Directors who bring to nonprofit boards the same business expectations and analysis that they bring to for-profit boards could make a significant difference in the outcomes that non-profits produce. Too often, however, directors from for-profit enterprises leave those viewpoints behind when they join the boards of nonprofits and of foundations that contribute to them.
Instead of applying their business smarts to nonprofits, many directors who are new to the nonprofit world use the same narrow perspective that unreflective donors often adopt – that the chief indicator of a non-profit’s performance is the percentage of its budget that goes to programs versus the percentage that goes to infrastructure. It is simply assumed that the more money that goes to programs, the better.
Yet in the business world, these same men and women certainly encourage management to invest in infrastructure – the technology, talent, research, and other resources – that enables the company to produce its products and services and to succeed on an ever growing scale. Encouraging these standards is precisely how some of the largest and most successful nonprofits such as the Girl Scouts or Big Brothers/Big Sisters have been able to bring the benefits of their programs to larger and larger numbers of people.
Unfortunately, most nonprofits remain stuck in the bind of overhead versus programs, preventing them from scaling up their activities to produce greater impact. Directors with for-profit experience are in a unique position to help. They understand the logic, economics, and metrics of infrastructure investment. For most, scaling up an enterprise is a core competency. And because breaking out of the overhead/programs mindset is such a fundamental reorienting of the organization and its policies and priorities, it requires not only the support of the board but its active involvement and leadership. Specifically, these board members can:
- Insist on the same expectations for infrastructure investment that exist in the for-profit world. In their oversight roles, directors with for-profit experience should ask to be shown program results, as well as what has been invested strategically to take those programs to scale. In the for-profit world it is simply unthinkable that an enterprise could function on a large scale without systems, technology, marketing, HR support, appropriately compensated leaders and a host of other resources. Success comes with costs, and directors from for-profits should not shrink from applying these fundamental principles to nonprofit boards.

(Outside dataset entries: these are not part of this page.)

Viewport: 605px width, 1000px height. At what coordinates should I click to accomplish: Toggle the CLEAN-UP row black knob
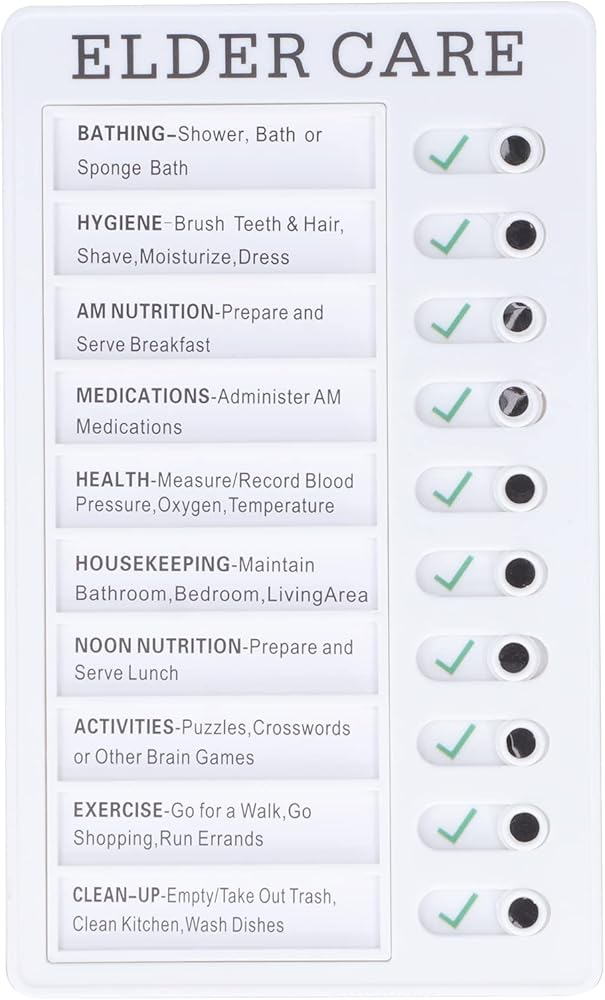523,913
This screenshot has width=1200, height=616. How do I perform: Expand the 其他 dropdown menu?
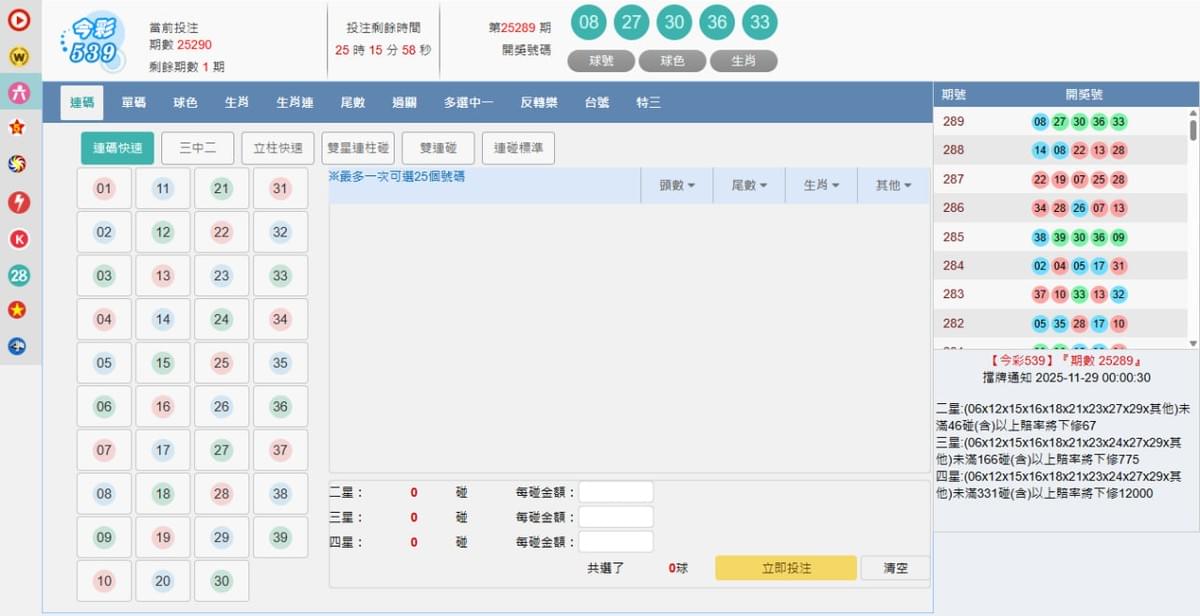tap(893, 185)

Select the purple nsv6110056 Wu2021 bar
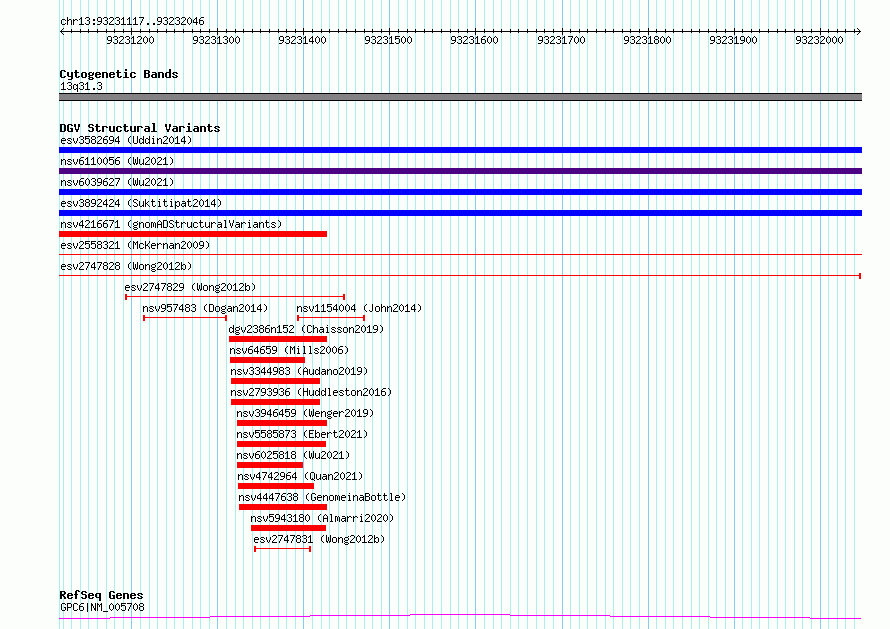tap(460, 171)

- Acknowledge that data about the costs of outcomes is fundamentally lacking. Those infrastructure investments should of course be cost-effective, producing the biggest bang for the buck. But the truth is that most nonprofits have no data about the proper ratio of overhead to programs, no notion of the possible ‘margins,’ no research on the cheapest way to achieve the greatest impact. Unless that fundamental fact is acknowledged, the organization is simply likely to try to keep overhead as low as possible rather than trying to achieve the optimal balance of overhead versus programs.
- Urge the organization to work with other nonprofits to collect data and establish the costs of results in specific programs. In the for-profit world, companies calculate costs and margins for each product or service. The only way for nonprofits to answer the overhead question is to undertake a comparable effort with specific services and programs. By pooling data with organizations that pursue similar programs, non-profits can collectively calculate the cost for particular results and develop realistic cost models that donors and other stakeholders are more likely to accept.